:: Given information
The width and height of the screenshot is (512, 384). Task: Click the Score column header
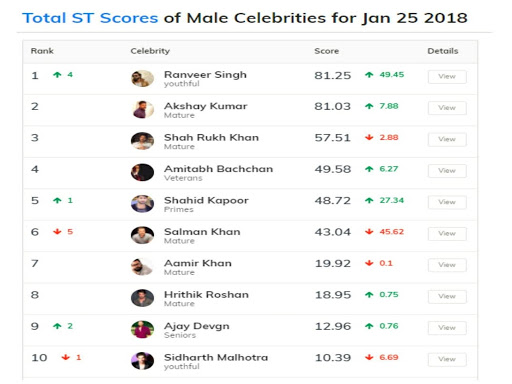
::::
:: Given information
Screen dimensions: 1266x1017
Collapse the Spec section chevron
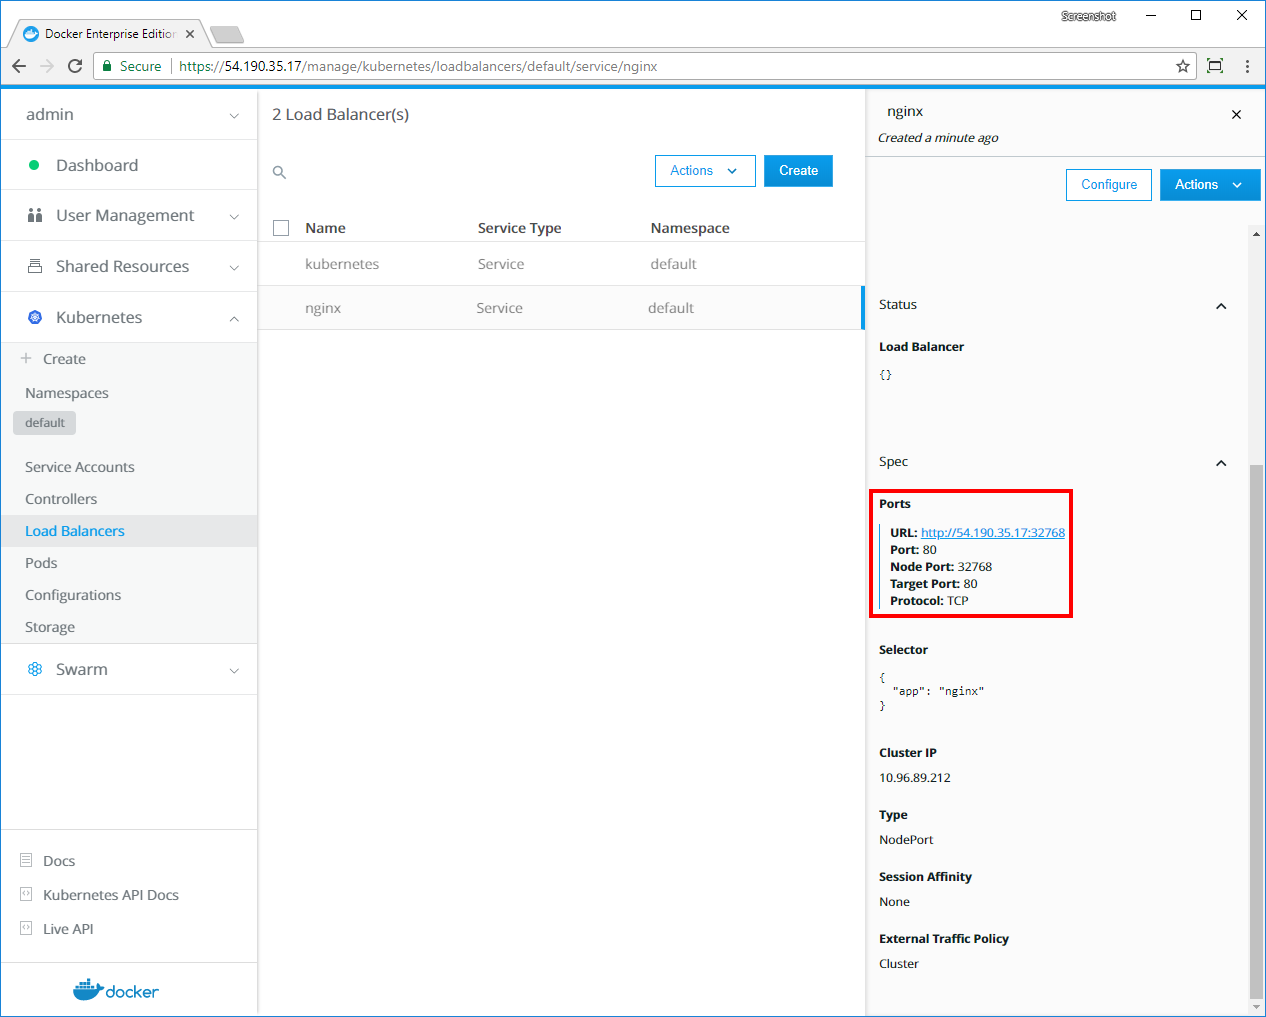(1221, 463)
::::
:: Given information
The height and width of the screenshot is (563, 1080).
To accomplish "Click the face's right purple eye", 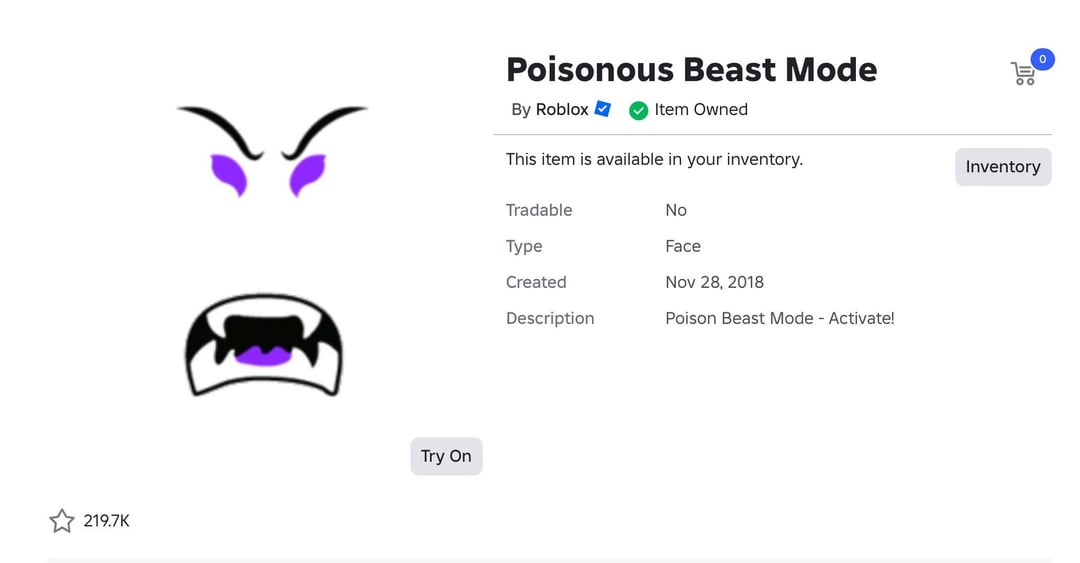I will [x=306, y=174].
::::
Please give again the records starting with the line that contains "Screen dimensions: 1266x1017" and going on through the line that contains "(1221, 463)", with both of those lines included. Leave the pictures out of your answer.

Screen dimensions: 1266x1017
Collapse the Spec section chevron
(1221, 463)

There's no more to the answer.